■ PROBLEM DETAILS
Take each line of the entries below that contains "will" and copy it.

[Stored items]
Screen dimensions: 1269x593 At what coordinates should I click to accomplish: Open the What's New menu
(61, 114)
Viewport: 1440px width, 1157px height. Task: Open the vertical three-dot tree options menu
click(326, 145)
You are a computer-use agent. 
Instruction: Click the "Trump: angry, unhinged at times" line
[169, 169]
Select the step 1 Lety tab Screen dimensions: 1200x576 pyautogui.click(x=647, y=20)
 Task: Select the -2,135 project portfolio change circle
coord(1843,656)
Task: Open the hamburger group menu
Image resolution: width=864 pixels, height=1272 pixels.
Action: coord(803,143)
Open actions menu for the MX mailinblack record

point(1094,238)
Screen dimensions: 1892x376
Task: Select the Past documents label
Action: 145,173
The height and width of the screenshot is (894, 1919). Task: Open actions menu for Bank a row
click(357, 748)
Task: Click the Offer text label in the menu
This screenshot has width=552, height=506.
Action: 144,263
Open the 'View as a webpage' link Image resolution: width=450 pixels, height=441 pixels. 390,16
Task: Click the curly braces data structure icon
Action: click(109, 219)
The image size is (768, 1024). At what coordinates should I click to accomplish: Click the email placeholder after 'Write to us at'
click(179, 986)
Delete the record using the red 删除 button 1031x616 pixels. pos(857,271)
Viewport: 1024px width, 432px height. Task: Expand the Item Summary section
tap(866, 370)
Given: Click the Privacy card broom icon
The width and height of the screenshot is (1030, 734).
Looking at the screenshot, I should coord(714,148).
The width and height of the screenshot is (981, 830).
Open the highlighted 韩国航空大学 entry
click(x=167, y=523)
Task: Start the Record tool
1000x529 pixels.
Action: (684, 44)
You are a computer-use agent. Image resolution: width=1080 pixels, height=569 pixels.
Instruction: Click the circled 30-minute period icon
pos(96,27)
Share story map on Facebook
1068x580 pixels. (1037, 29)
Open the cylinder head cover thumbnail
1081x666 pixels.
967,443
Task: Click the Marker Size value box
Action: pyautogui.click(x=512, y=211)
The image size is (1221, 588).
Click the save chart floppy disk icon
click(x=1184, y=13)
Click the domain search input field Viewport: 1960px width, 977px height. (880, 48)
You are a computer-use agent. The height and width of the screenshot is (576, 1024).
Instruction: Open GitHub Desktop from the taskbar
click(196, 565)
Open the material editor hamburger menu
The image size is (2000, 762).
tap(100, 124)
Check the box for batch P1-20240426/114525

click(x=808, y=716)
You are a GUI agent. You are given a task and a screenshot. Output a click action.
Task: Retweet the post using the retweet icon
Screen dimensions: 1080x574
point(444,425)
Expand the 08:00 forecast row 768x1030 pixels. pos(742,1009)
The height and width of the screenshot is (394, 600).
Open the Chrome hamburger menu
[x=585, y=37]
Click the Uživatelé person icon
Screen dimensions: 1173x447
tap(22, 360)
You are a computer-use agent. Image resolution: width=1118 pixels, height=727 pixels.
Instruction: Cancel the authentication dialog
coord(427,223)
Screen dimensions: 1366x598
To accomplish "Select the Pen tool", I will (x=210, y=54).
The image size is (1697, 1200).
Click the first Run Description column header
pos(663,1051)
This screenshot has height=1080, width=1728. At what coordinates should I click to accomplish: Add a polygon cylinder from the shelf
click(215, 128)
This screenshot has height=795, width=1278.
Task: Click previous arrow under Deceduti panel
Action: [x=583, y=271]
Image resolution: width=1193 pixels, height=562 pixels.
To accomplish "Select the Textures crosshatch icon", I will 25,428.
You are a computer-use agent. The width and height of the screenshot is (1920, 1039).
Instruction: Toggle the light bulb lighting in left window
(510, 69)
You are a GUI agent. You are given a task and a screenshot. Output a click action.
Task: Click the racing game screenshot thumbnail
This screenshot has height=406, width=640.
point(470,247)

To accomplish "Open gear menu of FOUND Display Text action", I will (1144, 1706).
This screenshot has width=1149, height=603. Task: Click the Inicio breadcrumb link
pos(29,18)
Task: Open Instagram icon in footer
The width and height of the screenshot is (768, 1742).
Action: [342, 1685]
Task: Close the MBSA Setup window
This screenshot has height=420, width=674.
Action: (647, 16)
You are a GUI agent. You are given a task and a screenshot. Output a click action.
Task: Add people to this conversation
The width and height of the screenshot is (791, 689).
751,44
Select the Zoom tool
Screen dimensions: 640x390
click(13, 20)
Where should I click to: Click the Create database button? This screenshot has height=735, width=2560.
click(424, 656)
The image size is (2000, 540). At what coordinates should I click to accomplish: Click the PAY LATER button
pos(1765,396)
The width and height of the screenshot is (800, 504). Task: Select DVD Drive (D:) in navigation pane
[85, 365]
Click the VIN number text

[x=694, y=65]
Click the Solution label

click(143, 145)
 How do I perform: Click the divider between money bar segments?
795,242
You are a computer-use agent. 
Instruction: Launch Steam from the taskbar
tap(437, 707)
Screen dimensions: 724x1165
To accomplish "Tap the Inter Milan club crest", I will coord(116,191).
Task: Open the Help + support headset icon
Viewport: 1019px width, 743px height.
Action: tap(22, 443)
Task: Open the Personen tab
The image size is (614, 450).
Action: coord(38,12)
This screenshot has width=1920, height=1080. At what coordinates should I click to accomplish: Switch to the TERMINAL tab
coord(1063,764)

■ TASK SOLUTION
To accomplish "Select the Pen tool", I will (x=210, y=54).
To accomplish "Select the Textures crosshatch icon", I will 25,428.
To accomplish "Open gear menu of FOUND Display Text action", I will (1144, 1706).
To accomplish "Tap the Inter Milan club crest", I will coord(116,191).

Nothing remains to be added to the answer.